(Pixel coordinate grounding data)
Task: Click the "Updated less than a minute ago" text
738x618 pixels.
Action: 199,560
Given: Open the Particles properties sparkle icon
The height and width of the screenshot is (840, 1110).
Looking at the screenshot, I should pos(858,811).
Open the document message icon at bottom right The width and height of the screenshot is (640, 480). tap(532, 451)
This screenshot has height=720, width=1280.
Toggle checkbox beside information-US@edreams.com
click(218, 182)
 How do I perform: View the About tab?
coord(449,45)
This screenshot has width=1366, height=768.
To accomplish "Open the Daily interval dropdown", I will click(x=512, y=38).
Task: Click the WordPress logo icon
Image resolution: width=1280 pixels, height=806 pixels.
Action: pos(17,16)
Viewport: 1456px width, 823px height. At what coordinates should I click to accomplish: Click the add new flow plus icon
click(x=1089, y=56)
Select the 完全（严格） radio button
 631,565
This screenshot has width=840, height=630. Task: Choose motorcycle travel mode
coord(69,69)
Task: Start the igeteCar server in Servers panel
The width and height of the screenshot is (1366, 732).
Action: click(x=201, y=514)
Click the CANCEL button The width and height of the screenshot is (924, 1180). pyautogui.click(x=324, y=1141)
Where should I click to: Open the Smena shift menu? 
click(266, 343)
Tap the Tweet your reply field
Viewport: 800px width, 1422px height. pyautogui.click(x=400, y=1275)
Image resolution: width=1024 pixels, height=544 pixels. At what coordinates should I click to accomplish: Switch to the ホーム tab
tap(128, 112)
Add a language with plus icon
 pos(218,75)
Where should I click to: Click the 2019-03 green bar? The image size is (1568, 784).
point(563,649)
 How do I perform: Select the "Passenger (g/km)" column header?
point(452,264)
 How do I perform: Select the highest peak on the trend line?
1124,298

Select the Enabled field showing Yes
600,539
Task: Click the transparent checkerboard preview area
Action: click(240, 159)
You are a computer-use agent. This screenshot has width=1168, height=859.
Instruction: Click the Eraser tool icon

● **AIM OF THE EXERCISE**
Quote every line of the records above, from the first down to the one holding "Open the document", exactly as written.

● **RESULT FOR THIS EXERCISE**
Task: Click the "Updated less than a minute ago" text
738x618 pixels.
Action: 199,560
Given: Open the Particles properties sparkle icon
The height and width of the screenshot is (840, 1110).
Looking at the screenshot, I should pos(858,811).
Open the document message icon at bottom right The width and height of the screenshot is (640, 480). tap(532, 451)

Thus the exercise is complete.